I chose the topic of hazing, because in the past few years there has been numerous instances of high school and college hazing. Many people are unaware of the facts about hazing and are unclear about how many people are effected. We started by bringing awareness to the Rose-Hulman community but eventually wanted to bring awareness to middle schoolers, high schoolers, college students and parents across the nation to help decrease the amount of acts of hazing. By introducing younger children such as middle schoolers we can show them how hazing is bad and why it should not be tolerated. For high schoolers and parents our project will just help raise awareness and aid to less incidents. We have chosen to make multiple sorts of media such as memes, flash videos, a Twitter hashtag, and infographics to accommodate all audiences. Similar to what Jenkin’s has to say about civic media, “we seek to link the spread of material with the social needs of online communities” and how Shirky talks about civic value being media created by participants for society as a whole, we are trying to make multiple sorts of media to help further benefit the lives of other in society by raising awareness of hazing.
Because we made different kinds of media our content will be easier to spread, giving that some may be more appealing to others. Particularly I think that the infographic and the flash video will be the most appropriate for our audience. The infographic is easy to read, follow, and clearly illustrates the facts about hazing and how many people it affects. The infographic is effective because it does not take a long time for viewers to view it. Also the video lightens the severity of the topic and allows the viewers to see why hazing is wrong in an obvious and comical way. We decided to do the infographic, because it would be easy to understand, while the video would be less awkward to watch if it was funny.
Our project is spreadable because we put media online in many different atmospheres (Twitter, Facebook, YouTube), allowing for more users to potentially see it. The fact that our topic hits on multiple things in Maria Konnikova’s article, The six Things That Make Stories Go Viral Will Amaze, and Maybe Infuriate, You, lets us believe we are headed in the right direction. For example we hit on, ” social currency—something that makes people feel that they’re not only smart but in the know”, making people want to share the topic so they look good for their friends by supporting a good cause. Also, “Content should have an ethical appeal, an emotional appeal, or a logical appeal” which ours does. Hazing is wrong and the more people that we can get to believe that and spread the word about it, the less it will happen. From the introduction in Jenkin’s book he talks about spreadability meaning, ““Spreadability” refers to the technical resources that make it easier to circulate some kinds of content than others… the attributes of a media text that might appeal to a community’s motivation for sharing material…”(4) By us using Facebook, Twitter, and YouTube, we are making it easier for the content of our message to spread, we are putting our topic out there for whatever mediums appeal to the viewers.

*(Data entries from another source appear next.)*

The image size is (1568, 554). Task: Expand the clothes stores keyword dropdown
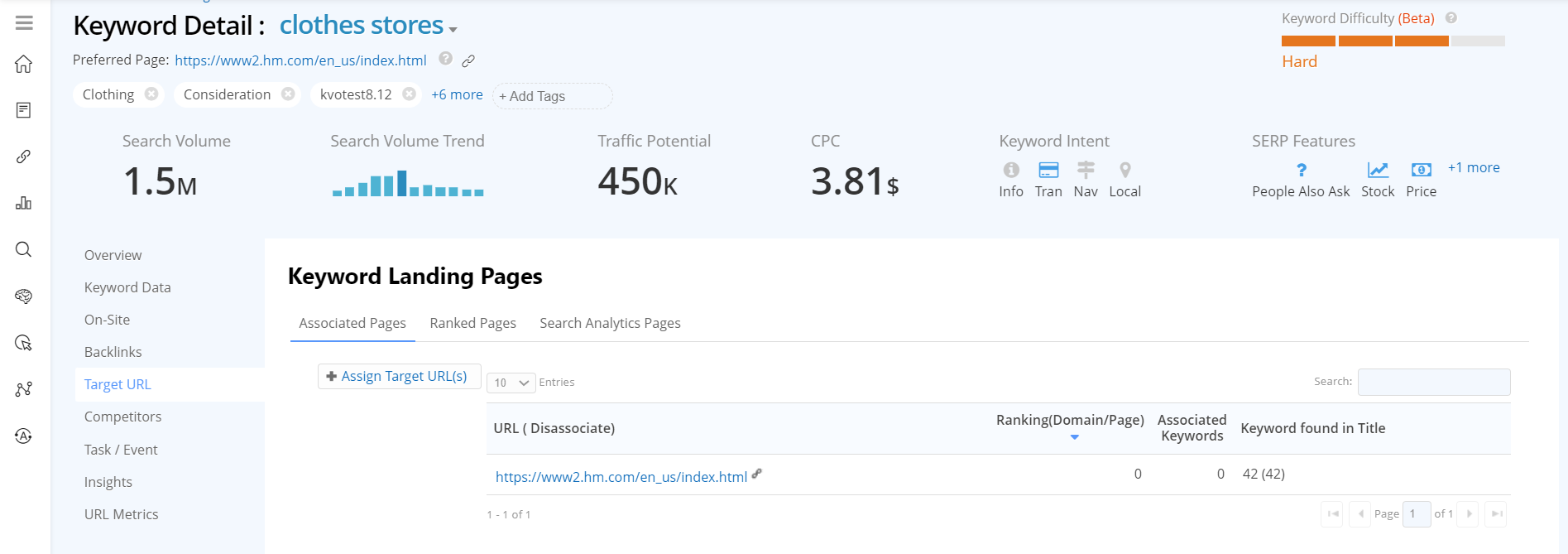coord(453,29)
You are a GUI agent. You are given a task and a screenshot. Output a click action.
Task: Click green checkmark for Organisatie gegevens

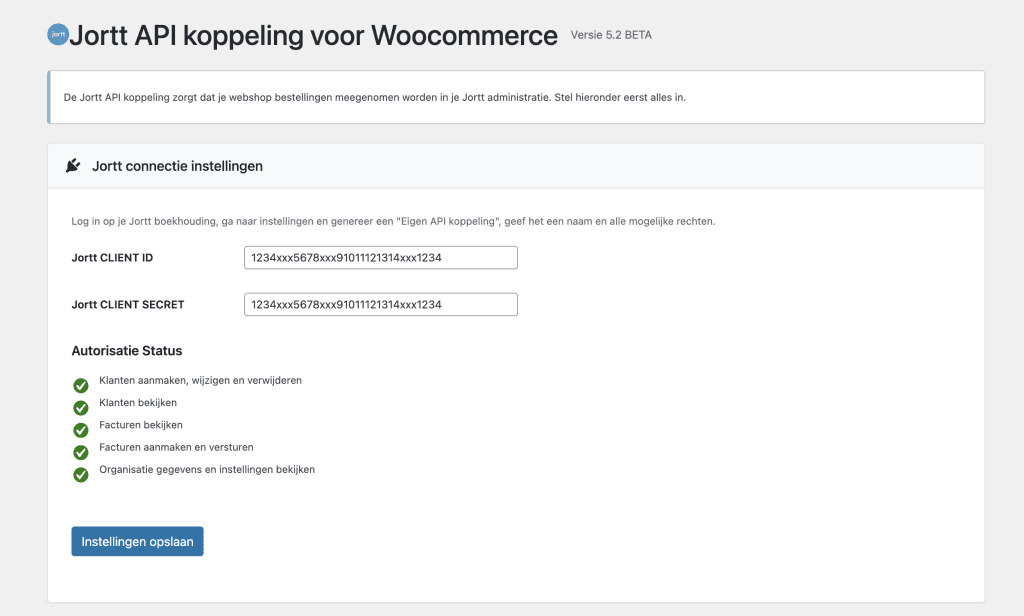(81, 474)
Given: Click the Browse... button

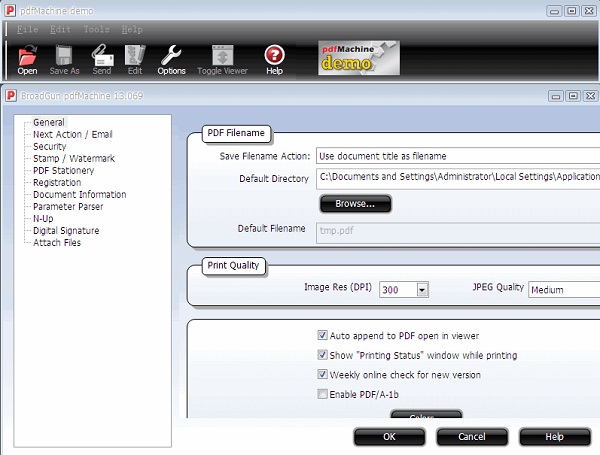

Finally I am most proud that the things we made have been liked, shared, retweeted, and have had a couple hundred views by people all over Rose-Hulman’s campus. The fact that we made infographics, videos, and memes that can potentially save others from being hazed in the future makes me happy. I have learned that it is not too hard to make something that could potentially go viral. Just by using a little bit of your spare time you can be able to create something that will affect other’s lives.